As many as three Amazon digital infrastructure facilities have reportedly been affected due to the ongoing escalation of violence in the Middle East. While two of these are in the UAE, one is in Bahrain. Moreover, Amazon has also now clearly attributed the damage to drone strikes.
In a post on the AWS Health Dashboard, at 4:19 PM PST, on March 2, the company said, “Due to the ongoing conflict in the Middle East, both affected regions have experienced physical impacts to infrastructure as a result of drone strikes. In the UAE, two of our facilities were directly struck, while in Bahrain, a drone strike in close proximity to one of our facilities caused physical impacts to our infrastructure.”

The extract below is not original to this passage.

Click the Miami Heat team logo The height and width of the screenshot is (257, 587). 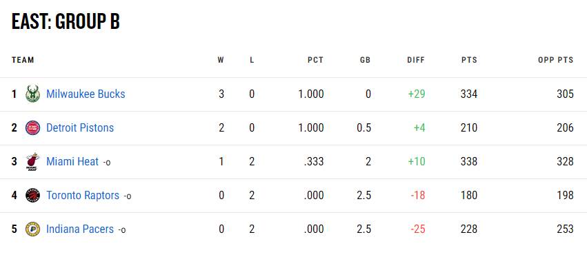click(x=32, y=162)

This is a significant departure from the previous statement about falling “objects” causing “fire and sparks” leading to a temporary power shutdown at one of its UAE data centers on Sunday.
The post further said, “These strikes have caused structural damage, disrupted power delivery to our infrastructure, and in some cases required fire suppression activities that resulted in additional water damage. We are working closely with local authorities and prioritizing the safety of our personnel throughout our recovery efforts.”
The AWS post explained the extent of the damage saying, “In the ME-CENTRAL-1 (UAE) Region, two of our three Availability Zones (mec1-az2 and mec1-az3) remain significantly impaired. The third Availability Zone (mec1-az1) continues to operate normally, though some services have experienced indirect impact due to dependencies on the affected zones. In the ME-SOUTH-1 (Bahrain) Region, one facility has been impacted.”
Across both regions, customers reported experiencing elevated error rates and degraded availability for services including Amazon EC2, Amazon S3, Amazon DynamoDB, AWS Lambda, Amazon Kinesis, Amazon CloudWatch, Amazon RDS, and the AWS Management Console and CLI.
Amazon responded by saying, “We are working to restore full service availability as quickly as possible, though we expect recovery to be prolonged given the nature of the physical damage involved. In parallel with efforts to restore the physical infrastructure at the affected sites, we are pursuing multiple software-based recovery paths that do not depend on the underlying facilities being fully brought back online.”
At the time of publishing this piece at least 25 services remain disrupted, and at least 34 are degraded, as a result of the impact of the war. We will update this story when we have more information.